HERE in TJ’s OWN words is MORE proof that the 10TH AMEN equated POWERS with RIGHTS and put RIGHTS in a COLLECTIVE frame! It proves that TJ himself believed that STATES had rights, and the FEDERAL GOVERNMENT had rights!!! Now, this is NOT before 1789 and speculation or debate; this is IN 1802, when TJ was already President of the US! And here HE is commenting BACKWARDS on the Constitution and BoR of over a decade earlier and STILL talking about STATES RESERVING RIGHTS NOT GRANTED TO THE UNION, meaning the concept and understanding of the terms was the same in 1802 as it was in 1789 and 1787!!! That is, the mere passage of the Constitution did NOT eradicate the concept or understanding of those beliefs held before the Constitution. They MAY have used the word "powers," but the concept of RIGHTS was still understood as being something STATES and THE UNION could RESERVE, or GRANT!!!
So, was TJ deluded, mad, mistaken, disingenuous, senile, confused, ignorant??? Or was he merely expressing the obvious and universally-held understanding of what BOTH terms meant in this context, and confirming that when Madison "accordingly moved in the first session of Congress for THESE amendments," that THAT was what Madison submitted as his intended purposes and understandings of their meaning! That is, according to TJ, Madison submitted an amendment for "the substitution of militia for a standing army" and another for "an express reservation to the States of all rights not specifically granted to the Union"! And it was THESE [purposes behind the] amendments "which were agreed to and ratified by the States as they now stand."

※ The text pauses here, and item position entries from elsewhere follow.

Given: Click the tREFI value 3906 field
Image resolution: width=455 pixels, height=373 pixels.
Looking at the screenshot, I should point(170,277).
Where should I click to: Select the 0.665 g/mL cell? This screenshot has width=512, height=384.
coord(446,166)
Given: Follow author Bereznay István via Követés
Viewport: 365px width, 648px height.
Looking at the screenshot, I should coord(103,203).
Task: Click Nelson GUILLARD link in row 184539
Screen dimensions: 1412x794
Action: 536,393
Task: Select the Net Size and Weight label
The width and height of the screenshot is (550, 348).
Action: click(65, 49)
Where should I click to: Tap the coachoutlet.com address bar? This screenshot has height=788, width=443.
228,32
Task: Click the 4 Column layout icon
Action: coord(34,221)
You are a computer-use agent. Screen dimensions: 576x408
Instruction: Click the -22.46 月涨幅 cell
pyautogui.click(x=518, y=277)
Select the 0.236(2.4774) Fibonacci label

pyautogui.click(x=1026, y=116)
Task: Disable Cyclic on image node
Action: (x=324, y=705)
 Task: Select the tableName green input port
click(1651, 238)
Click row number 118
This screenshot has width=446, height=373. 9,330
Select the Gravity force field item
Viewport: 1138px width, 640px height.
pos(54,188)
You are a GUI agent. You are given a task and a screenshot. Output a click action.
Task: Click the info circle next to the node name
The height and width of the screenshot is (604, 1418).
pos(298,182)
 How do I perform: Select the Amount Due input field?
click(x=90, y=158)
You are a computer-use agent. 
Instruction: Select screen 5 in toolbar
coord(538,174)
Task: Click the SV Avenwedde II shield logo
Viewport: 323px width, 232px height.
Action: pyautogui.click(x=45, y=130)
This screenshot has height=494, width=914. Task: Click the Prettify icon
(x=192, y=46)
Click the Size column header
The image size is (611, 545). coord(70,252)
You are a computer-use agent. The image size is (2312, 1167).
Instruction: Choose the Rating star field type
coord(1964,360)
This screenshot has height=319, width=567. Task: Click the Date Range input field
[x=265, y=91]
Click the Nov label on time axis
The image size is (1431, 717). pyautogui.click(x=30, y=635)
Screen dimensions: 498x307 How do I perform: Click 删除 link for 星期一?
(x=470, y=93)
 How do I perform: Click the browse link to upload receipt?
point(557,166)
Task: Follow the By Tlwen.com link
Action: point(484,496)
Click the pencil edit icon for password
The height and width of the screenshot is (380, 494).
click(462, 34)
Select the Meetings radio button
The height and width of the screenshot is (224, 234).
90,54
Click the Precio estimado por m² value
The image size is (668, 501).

In the first letter, 12/20/87, TJ says: "I have a right to nothing, which another has a right to take away; and Congress will have a right to take away trials by jury in all civil cases." Again Congress, which is a "collective" government entity, and NOT an individual, has a RIGHT!
I trust this cumulative evidence will dispel forever the myth that, to the authors of the Declaration of Independence, Articles of Confederation, Constitution, and Bill of Rights, rights could ONLY be individual in nature, be held only BY individuals, and that they encompassed ALL individuals in ALL cases and, further, that collective rights can’t exist, and are some fictional creation of late 20th century liberals! As final proof, I repeat the cite from US v. CRUIKSHANK:
"Citizens are the members of the political community to which they belong. They are the people who compose the community, and who, in their associated capacity, have established or submitted themselves to the dominion of a government for the promotion of their general welfare and the protection of their individual as well as their collective rights. In the formation of a government, the people may confer upon it such powers as they choose. The government, when so formed, may, and when called upon should, exercise all the powers it has for the protection of the rights of its citizens and the people within its jurisdiction; but it can exercise no other. The duty of a government to afford protection is limited always by the power it possesses for that purpose." -- US v. CRUIKSHANK, 92 U.S. 542 (1875)
And review the cite in Terms.htm from Noah Webster’s Theory of Government that speaks to the rights and powers of the collective entity, be it a state or the body politic: "The sovereign power IS THE WHOLE BODY OF THE PEOPLE COLLECTIVELY."